### [Directions]
Your task is to quote the listing below exactly, beginning with its first line and ending on the line bearing "Given: Open the Help menu".

### [Data extracts]
---------------
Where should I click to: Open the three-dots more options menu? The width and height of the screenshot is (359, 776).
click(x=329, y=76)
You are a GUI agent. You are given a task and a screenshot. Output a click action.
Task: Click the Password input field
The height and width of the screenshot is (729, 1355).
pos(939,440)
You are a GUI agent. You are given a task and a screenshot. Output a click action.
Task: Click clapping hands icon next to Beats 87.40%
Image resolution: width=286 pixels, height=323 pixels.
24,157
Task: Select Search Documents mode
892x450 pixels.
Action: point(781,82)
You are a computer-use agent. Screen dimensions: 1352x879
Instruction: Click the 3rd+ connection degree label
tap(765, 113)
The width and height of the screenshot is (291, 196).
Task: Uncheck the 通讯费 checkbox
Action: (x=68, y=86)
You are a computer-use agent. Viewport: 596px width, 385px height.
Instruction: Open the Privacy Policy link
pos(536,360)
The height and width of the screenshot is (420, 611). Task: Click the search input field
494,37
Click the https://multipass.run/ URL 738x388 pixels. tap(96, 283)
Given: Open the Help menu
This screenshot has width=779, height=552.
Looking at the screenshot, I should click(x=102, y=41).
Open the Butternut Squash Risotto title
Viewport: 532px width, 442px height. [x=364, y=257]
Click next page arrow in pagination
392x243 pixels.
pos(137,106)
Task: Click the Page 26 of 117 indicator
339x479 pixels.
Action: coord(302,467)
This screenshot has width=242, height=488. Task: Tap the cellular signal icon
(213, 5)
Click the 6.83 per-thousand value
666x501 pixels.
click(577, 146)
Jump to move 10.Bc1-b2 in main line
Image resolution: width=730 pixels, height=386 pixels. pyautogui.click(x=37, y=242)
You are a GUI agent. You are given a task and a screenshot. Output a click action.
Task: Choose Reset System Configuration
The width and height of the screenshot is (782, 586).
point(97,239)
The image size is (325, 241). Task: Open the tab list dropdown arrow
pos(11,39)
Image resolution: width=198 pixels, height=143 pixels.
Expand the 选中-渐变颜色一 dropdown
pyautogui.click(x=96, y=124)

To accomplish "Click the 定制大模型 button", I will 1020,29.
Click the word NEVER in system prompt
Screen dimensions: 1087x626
---------------
### [Completed exercise]
Where should I click to: Open the three-dots more options menu? The width and height of the screenshot is (359, 776).
click(x=329, y=76)
You are a GUI agent. You are given a task and a screenshot. Output a click action.
Task: Click the Password input field
The height and width of the screenshot is (729, 1355).
pos(939,440)
You are a GUI agent. You are given a task and a screenshot. Output a click action.
Task: Click clapping hands icon next to Beats 87.40%
Image resolution: width=286 pixels, height=323 pixels.
24,157
Task: Select Search Documents mode
892x450 pixels.
Action: point(781,82)
You are a computer-use agent. Screen dimensions: 1352x879
Instruction: Click the 3rd+ connection degree label
tap(765, 113)
The width and height of the screenshot is (291, 196).
Task: Uncheck the 通讯费 checkbox
Action: (x=68, y=86)
You are a computer-use agent. Viewport: 596px width, 385px height.
Instruction: Open the Privacy Policy link
pos(536,360)
The height and width of the screenshot is (420, 611). Task: Click the search input field
494,37
Click the https://multipass.run/ URL 738x388 pixels. tap(96, 283)
Given: Open the Help menu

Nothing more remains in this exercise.